TASK BRIEF:
Everything in the listing except the pictures should be written out exactly.

MATERIAL FOR THE TASK:
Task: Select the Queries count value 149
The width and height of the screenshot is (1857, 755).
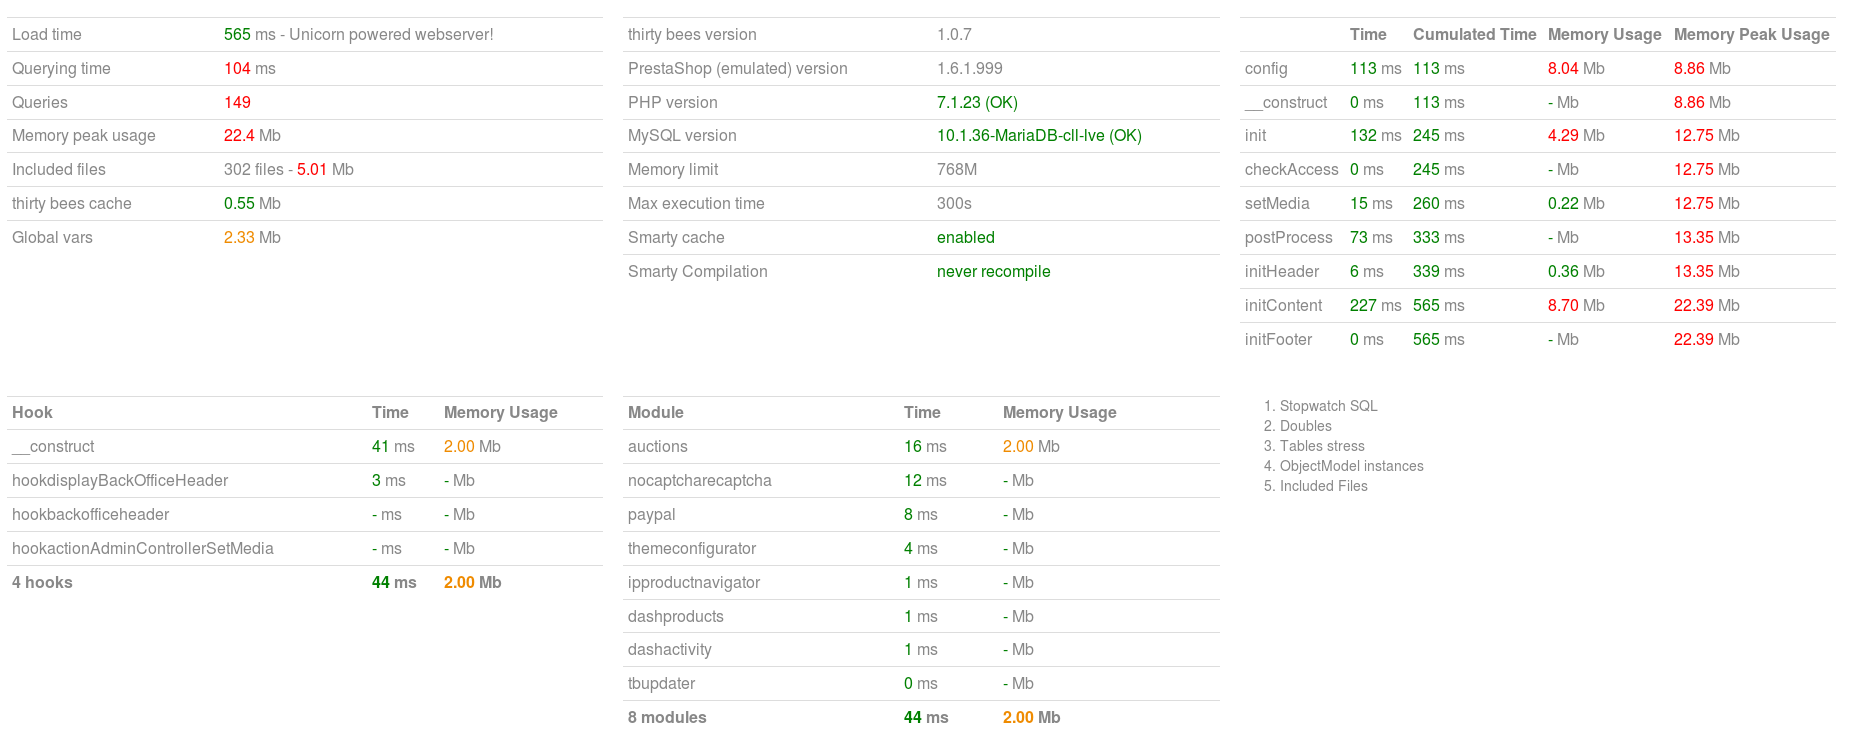Action: point(237,102)
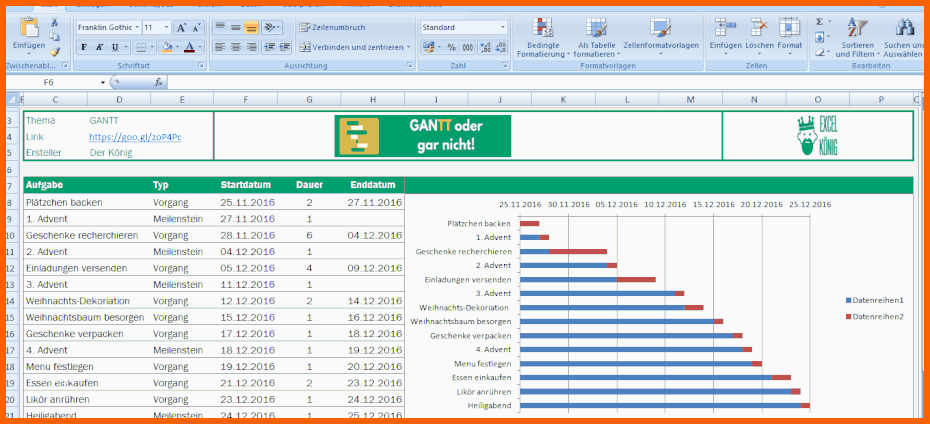Toggle italic formatting
The image size is (930, 424).
[x=100, y=47]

WRITTEN RESPONSE:
Task: Select the Queries count value 149
The width and height of the screenshot is (1857, 755).
Action: point(237,102)
Toggle italic formatting
The image size is (930, 424).
[x=100, y=47]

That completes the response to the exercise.